Творчество Фихте, Арндта и Яна показывает, как германский романтический национализм превращается в национализм политический. Э.М. Арндт в своей антинаполеоновской публицистике возвысил «немечество», «немецкость», «германство» (Deutschheit) до высшей моральной категории. Он писал: «Я не думаю, что ошибусь, утверждая, что могущественный и пылкий дикарь, названный Германцем, принадлежал виду, которому могло быть привито божественное семя, чтобы произвести благородные плоды. Германцы единственные, в ком распустился божественный зародыш благодаря философии и теологии; кто, будучи хозяевами, воодушевляют и направляют окрестные народы, принадлежащие чужим им видам». То, о чем Арндт говорил в патриотической лирике, а Фихте — в академических речах, Ф.Л. Ян переводил на язык народа. Ян, педагог и основатель массового физкультурного движения в Германии, был автором книги «Немецкий народ» (1810), которая вышла во время французской оккупации, как и речи Фихте. Это была библия молодежного национального движения вплоть до Веймарской республики, подобно тому, как Фихте был лидером студенчества первой половины XIX в. Она содержала ряд разработанных идей немецкого почвенничества, так называемой volkisch-идеологии: ненависть к французам, евреям, интеллигенции, желание воспитать новый благородный народ. Здесь, как и у Фихте, опять-таки доминировала идея воспитания, воспитания народа. Под влиянием Яна в Иене после 1813г. возникли студенческие корпорации буршей, исключительно националистического толка. И примечательно, что их лозунг — «честь, свобода, отечество» был буквально поднят на знамена во время демократической революции 1848 г. — его символизировал немецкий черно-красно-золотой триколор.
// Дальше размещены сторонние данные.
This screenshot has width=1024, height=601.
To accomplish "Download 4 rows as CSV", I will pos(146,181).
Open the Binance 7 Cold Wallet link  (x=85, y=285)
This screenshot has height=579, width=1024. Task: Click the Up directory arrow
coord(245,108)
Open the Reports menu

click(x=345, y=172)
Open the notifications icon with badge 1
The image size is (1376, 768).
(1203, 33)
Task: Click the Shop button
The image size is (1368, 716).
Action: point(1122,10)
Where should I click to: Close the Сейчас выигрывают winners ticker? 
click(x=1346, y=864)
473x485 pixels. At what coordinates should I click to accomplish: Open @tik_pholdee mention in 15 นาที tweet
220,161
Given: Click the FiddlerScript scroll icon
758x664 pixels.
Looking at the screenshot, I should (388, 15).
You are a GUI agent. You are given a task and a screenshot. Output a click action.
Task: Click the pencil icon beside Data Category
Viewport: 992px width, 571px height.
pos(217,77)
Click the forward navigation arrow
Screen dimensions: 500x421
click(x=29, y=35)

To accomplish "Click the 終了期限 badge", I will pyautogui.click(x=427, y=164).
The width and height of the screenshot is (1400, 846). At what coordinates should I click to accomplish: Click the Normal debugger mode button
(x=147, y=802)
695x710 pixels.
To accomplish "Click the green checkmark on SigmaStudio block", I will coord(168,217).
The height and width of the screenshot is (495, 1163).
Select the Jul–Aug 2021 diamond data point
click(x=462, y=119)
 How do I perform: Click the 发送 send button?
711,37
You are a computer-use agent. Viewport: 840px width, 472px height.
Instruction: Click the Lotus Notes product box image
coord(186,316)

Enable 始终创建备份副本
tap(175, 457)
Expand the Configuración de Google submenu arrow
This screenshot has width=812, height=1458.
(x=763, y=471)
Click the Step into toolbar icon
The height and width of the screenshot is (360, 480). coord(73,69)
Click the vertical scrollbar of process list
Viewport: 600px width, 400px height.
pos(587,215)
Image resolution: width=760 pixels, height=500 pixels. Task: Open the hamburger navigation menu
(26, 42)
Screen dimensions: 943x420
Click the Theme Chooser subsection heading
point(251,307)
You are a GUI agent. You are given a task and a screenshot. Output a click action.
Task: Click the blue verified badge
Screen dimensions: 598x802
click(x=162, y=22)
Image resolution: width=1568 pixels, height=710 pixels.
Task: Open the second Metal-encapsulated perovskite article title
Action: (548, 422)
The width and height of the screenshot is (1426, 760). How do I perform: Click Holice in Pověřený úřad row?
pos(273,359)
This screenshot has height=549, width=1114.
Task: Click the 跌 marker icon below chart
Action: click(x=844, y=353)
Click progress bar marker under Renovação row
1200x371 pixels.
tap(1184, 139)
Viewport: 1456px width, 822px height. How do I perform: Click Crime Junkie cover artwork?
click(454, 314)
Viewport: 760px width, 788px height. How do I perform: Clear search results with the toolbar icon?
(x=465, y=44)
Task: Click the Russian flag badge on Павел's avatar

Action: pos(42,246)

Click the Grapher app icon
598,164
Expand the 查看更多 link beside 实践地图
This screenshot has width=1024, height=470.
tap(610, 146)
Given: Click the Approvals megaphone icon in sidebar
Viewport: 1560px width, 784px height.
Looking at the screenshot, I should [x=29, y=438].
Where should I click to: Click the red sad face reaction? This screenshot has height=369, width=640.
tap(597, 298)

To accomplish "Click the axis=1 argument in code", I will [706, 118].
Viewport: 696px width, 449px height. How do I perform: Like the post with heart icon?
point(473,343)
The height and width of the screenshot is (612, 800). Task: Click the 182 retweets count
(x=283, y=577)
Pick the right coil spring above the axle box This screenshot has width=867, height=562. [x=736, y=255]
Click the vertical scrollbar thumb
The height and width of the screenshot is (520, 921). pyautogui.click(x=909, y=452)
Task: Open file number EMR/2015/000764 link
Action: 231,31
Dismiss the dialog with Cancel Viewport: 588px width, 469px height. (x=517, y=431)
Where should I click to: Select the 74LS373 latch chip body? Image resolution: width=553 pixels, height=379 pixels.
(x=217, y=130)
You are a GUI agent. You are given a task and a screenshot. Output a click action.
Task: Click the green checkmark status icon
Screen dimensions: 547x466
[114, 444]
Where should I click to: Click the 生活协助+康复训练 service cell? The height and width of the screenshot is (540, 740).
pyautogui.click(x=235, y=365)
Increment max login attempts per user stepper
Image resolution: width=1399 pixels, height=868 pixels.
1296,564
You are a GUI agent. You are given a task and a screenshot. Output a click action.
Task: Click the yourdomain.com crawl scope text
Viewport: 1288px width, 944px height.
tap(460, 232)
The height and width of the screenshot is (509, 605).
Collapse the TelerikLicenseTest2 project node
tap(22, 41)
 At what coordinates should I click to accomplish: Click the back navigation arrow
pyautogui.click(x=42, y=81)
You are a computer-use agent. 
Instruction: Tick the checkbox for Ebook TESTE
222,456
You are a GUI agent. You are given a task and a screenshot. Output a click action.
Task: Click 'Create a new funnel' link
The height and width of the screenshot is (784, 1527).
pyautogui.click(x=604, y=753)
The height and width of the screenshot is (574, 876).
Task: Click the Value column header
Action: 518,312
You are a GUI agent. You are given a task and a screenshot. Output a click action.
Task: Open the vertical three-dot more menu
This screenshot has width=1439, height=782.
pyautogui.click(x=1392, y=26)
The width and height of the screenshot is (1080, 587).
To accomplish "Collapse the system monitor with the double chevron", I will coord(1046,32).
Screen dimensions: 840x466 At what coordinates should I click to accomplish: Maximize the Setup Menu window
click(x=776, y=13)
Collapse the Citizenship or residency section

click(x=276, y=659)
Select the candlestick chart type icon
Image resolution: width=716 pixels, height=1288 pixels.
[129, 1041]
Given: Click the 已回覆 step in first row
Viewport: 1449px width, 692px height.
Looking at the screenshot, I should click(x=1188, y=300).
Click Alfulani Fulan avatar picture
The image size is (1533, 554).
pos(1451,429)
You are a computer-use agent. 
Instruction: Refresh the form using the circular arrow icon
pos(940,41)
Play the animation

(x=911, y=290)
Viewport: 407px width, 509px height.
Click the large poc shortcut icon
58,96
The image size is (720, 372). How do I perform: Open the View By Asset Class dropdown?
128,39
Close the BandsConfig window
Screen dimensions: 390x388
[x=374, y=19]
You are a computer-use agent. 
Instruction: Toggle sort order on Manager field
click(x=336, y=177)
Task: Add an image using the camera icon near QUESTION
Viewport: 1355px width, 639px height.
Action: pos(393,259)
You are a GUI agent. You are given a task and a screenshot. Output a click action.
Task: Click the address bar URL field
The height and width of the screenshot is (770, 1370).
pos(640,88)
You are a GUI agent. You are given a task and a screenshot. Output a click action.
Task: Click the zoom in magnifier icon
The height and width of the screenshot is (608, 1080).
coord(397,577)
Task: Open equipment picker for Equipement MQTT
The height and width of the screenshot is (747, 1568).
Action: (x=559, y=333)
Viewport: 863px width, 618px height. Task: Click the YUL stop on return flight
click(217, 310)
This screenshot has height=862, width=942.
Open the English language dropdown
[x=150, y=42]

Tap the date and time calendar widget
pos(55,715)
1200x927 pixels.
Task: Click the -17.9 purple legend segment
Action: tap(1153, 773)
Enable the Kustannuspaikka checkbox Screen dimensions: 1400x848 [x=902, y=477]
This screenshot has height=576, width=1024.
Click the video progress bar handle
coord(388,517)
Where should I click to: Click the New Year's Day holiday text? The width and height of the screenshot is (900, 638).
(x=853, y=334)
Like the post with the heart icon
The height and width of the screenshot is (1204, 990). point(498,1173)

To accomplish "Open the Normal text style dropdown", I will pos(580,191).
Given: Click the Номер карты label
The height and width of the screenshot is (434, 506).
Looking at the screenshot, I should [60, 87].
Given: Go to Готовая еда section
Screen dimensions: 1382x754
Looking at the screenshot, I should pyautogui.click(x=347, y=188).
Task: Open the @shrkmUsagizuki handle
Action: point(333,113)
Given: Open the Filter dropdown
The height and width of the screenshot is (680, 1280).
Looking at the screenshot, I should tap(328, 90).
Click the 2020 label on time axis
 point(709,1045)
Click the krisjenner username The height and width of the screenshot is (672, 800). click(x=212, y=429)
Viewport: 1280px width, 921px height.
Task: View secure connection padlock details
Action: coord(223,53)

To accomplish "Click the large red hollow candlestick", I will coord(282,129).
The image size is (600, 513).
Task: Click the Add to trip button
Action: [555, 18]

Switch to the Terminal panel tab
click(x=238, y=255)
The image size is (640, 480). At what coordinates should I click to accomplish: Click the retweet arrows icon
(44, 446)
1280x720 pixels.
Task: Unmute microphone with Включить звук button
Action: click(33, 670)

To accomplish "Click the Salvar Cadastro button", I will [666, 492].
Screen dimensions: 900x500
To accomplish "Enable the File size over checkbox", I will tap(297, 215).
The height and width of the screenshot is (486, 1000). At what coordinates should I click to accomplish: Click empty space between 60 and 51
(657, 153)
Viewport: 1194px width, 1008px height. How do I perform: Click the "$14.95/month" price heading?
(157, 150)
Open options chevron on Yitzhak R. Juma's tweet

Романтики положили начало так называемой «немецкой доктрине». Нация рассматривалась как организм (например, у А. Мюллера), у нее имелись атрибуты живых природных существ, их члены были связаны невидимыми «примордиальными» узами, недоступными сознательному и рациональному постижению. Э.Д. Смит выделяет несколько основных черт «немецкой доктрины», которую он связывает с «органической» концепцией нации (в противовес «ассоциативной», свойственной французской и английской концепции нации): а) фундаментальная идея о том, что национальная сущность составляет нигде не разрывающееся целое, которое больше суммы своих составных частей; б) вера в национальную «душу»; в) понятие национальной миссии; г) акцентирование исходной чистоты каждой нации; д) теория свободы, согласно которой индивиды свободны лишь тогда, когда они втянуты в волю органического государства, являющегося, со своей стороны, выражением национальной души.

Под влиянием немецкой исторической школы «органическая» версия проникла за пределы Европы. Как показал еще В. Дильтей в «Построении исторического мира в науках о духе» (1910), историческая школа благодаря сравнительному методу представила нации как уникальные культурные целостности, порожденные историей. Религия, нравы, право были сведены к общему духу, который проявляется в отдельные эпохи из общих творений индивидов, обладающих большим единообразием в небольших политических организмах, государствах-нациях. Впрочем, самостоятельная ценность за каждой нацией и эпохой признавалась еще в эпоху Просвещения. Но, если французские просветители подчеркивали значение климата, обычаев и институтов (Монтескье и Руссо), то немецкие мыслители понимали нации через язык и культуру.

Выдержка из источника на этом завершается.